**SOURCE TEXT:**
::::

Hill v. Georgia, C. & N.R. Co.

Decision Date02 April 1895
Citation21 S.E. 337,43 S.C. 461
PartiesHILL v. GEORGIA, C. & N. R. CO.
CourtSouth Carolina Supreme Court

Appeal from common pleas circuit court of Abbeville county; Ernest Gary, Judge.

Action by R. M. Hill against the Georgia, Carolina & Northern Railroad Company. Judgment for plaintiff, and defendant appeals. Reversed.

The charge of the trial court was as follows:

"This is a suit on the part of R. M. Hill, plaintiff, to recover from the defendant railroad company damages for the failure on the part of the railroad company to deliver to the consignees a certain lot of cotton delivered to the railroad company by Mr. Hill to be shipped to Charleston, and there deliver to his factors, James M. Seignous & Son. It is claimed on the part of the plaintiff that the railroad did not carry out their part of the contract, and on account of that failure certain damages resulted. It is alleged that a bill of lading was given for the cotton; that is, a receipt and a contract setting forth the conditions on which the railroad promised to do, and I will read a portion of it to you: 'And it is further stipulated and agreed that in case of any loss or damage done to or sustained by any cotton herein receipted for, during transportation, whereby any legal liability may be incurred by the terms of this contract, that the company alone shall be held responsible therefor in whose actual custody the cotton may be at the time of the happening of such loss or damage.' I charge you, as a matter of law, that under that contract it was incumbent upon the defendant company to deliver at Charleston to James M. Seignous & Son this cotton in a reasonable time in as good condition as it was at the time that they received it; and if the cotton was not in that condition at the time that it was delivered, or ought to have been delivered, then there was a failure on the part of the railroad company, and it is liable. Now, the next question is, was the cotton delivered in a reasonable time? If you find that it was not delivered at a reasonable time, at the time that it was delivered then in what condition was it then? If it was not in as good condition as when the railroad company received it, then to what extent was it damaged? And, if you so find that, the measure of the damages shall be as follows: If you find that the cotton was not delivered to the consignees in a reasonable time, and that in consequence the cotton has been damaged, then I charge you that the measure of damages cannot exceed the value of the cotton at the time that delivery should have been made, with interest to the time of delivery less the value of the cotton at the time of delivery.

::::

**GIVEN RECORDS:**
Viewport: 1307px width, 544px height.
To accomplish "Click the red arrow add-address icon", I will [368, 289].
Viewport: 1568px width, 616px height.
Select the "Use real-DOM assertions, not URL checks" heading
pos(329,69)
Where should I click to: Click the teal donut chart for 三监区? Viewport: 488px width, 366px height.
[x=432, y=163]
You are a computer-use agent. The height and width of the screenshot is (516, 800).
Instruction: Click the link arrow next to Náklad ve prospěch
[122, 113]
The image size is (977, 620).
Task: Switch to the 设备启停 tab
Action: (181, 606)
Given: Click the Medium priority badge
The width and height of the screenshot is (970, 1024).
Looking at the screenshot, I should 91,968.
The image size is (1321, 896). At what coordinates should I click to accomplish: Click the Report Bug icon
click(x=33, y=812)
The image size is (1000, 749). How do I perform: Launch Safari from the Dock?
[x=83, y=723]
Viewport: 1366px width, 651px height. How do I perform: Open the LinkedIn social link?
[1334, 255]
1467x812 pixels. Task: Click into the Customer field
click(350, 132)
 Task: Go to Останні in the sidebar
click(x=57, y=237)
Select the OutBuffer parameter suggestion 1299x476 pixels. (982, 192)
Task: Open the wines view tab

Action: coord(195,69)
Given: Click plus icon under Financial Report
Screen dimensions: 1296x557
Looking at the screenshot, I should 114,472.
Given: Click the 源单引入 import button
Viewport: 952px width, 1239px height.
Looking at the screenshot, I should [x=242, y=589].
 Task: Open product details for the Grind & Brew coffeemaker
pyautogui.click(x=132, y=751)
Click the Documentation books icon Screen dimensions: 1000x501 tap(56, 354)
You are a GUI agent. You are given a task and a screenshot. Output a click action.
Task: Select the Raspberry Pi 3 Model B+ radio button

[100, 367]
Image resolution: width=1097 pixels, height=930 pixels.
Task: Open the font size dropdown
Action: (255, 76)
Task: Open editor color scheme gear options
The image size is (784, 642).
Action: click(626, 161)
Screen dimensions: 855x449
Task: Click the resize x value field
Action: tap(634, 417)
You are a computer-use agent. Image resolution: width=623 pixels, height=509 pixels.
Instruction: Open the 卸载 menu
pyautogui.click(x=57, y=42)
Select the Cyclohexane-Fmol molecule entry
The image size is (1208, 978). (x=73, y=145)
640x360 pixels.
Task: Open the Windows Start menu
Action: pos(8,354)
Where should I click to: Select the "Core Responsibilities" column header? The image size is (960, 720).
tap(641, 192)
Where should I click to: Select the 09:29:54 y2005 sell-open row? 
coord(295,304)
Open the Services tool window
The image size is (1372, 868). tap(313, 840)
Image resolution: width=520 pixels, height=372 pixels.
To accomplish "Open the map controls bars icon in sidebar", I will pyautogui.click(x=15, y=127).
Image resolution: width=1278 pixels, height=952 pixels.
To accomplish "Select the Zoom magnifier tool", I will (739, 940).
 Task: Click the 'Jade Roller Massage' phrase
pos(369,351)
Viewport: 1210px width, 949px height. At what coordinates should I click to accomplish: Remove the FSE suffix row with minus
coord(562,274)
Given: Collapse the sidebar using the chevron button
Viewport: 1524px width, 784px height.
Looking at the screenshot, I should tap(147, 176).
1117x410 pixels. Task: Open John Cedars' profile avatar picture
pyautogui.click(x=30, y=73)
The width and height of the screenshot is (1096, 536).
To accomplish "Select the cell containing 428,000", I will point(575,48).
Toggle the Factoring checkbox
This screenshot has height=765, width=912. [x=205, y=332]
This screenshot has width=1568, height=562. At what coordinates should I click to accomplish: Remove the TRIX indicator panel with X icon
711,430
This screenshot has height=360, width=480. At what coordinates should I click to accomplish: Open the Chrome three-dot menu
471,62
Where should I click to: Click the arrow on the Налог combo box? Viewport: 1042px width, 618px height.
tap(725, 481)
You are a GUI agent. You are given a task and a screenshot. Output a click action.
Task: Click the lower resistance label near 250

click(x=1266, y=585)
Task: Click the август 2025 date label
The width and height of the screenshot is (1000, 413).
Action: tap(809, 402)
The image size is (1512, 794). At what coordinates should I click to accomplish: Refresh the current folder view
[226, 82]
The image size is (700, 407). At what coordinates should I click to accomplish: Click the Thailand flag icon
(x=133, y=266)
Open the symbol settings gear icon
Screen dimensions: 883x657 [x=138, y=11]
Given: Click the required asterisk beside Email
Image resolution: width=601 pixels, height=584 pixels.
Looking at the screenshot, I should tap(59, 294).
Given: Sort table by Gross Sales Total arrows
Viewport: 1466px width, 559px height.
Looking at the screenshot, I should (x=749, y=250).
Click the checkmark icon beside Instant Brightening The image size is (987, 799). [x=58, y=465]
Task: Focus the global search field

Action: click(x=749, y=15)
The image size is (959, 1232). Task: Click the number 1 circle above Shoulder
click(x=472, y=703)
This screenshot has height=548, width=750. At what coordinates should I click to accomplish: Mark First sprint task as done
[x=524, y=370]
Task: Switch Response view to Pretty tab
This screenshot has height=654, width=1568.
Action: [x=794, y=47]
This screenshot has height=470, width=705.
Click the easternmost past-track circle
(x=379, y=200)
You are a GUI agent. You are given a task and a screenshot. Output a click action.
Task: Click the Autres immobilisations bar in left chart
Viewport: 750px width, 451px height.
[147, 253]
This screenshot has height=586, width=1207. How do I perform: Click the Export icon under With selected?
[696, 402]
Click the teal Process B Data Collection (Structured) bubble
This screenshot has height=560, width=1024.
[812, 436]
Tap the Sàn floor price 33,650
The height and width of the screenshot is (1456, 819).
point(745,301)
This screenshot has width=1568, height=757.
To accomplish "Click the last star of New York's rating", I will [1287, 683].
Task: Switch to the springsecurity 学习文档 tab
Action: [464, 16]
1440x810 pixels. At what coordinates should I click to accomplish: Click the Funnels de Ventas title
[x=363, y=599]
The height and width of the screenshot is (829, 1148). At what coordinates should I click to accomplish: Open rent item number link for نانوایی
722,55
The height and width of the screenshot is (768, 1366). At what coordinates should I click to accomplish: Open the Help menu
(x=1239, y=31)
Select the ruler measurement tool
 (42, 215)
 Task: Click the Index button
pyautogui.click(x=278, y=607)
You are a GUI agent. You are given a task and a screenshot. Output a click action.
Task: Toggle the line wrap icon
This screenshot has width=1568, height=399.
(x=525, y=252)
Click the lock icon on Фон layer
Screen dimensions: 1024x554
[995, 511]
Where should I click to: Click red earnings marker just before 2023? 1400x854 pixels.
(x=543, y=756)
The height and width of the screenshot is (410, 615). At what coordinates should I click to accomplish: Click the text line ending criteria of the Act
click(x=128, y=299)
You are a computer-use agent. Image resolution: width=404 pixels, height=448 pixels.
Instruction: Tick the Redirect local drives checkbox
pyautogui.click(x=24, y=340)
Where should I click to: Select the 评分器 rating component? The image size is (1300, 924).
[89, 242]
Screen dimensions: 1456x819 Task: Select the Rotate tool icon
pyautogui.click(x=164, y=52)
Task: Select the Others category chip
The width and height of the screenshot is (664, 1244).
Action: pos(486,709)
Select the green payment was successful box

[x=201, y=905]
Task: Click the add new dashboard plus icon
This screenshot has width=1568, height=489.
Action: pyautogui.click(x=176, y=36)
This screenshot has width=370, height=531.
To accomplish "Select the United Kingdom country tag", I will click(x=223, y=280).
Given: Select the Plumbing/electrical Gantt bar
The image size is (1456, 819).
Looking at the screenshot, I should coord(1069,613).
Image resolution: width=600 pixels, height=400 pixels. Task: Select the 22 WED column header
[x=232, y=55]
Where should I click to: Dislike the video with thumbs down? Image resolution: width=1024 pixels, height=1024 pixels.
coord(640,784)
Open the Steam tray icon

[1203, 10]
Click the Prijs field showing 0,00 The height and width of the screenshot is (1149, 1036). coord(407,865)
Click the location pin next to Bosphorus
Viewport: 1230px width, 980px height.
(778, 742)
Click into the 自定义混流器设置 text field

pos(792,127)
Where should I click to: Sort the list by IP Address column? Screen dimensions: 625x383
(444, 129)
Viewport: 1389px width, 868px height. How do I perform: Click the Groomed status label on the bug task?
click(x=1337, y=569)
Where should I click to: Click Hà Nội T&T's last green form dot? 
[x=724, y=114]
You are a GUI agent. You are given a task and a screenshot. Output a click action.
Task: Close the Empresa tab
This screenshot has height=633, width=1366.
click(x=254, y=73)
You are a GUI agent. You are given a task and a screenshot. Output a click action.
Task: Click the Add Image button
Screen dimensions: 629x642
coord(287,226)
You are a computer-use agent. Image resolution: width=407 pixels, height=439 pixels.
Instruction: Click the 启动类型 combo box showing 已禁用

::::

**TASK LIST:**
(A) Could you retype everything in the Hill v. Georgia case text from "Appeal from common" down to "defendant appeals. Reversed."?
(B) Can you give the rows again, from the row containing "Where should I click to: Dislike" down to the end of the rows, with "Screen dimensions" changed to "Screen size" and nothing else altered?

**RESPONSES TO THE TASKS:**
(A)
Appeal from common pleas circuit court of Abbeville county; Ernest Gary, Judge.

Action by R. M. Hill against the Georgia, Carolina & Northern Railroad Company. Judgment for plaintiff, and defendant appeals. Reversed.

(B)
Where should I click to: Dislike the video with thumbs down? Image resolution: width=1024 pixels, height=1024 pixels.
coord(640,784)
Open the Steam tray icon

[1203, 10]
Click the Prijs field showing 0,00 The height and width of the screenshot is (1149, 1036). coord(407,865)
Click the location pin next to Bosphorus
Viewport: 1230px width, 980px height.
(778, 742)
Click into the 自定义混流器设置 text field

pos(792,127)
Where should I click to: Sort the list by IP Address column? Screen size: 625x383
(444, 129)
Viewport: 1389px width, 868px height. How do I perform: Click the Groomed status label on the bug task?
click(x=1337, y=569)
Where should I click to: Click Hà Nội T&T's last green form dot? 
[x=724, y=114]
You are a GUI agent. You are given a task and a screenshot. Output a click action.
Task: Close the Empresa tab
This screenshot has height=633, width=1366.
click(x=254, y=73)
You are a GUI agent. You are given a task and a screenshot. Output a click action.
Task: Click the Add Image button
Screen size: 629x642
coord(287,226)
You are a computer-use agent. Image resolution: width=407 pixels, height=439 pixels.
Instruction: Click the 启动类型 combo box showing 已禁用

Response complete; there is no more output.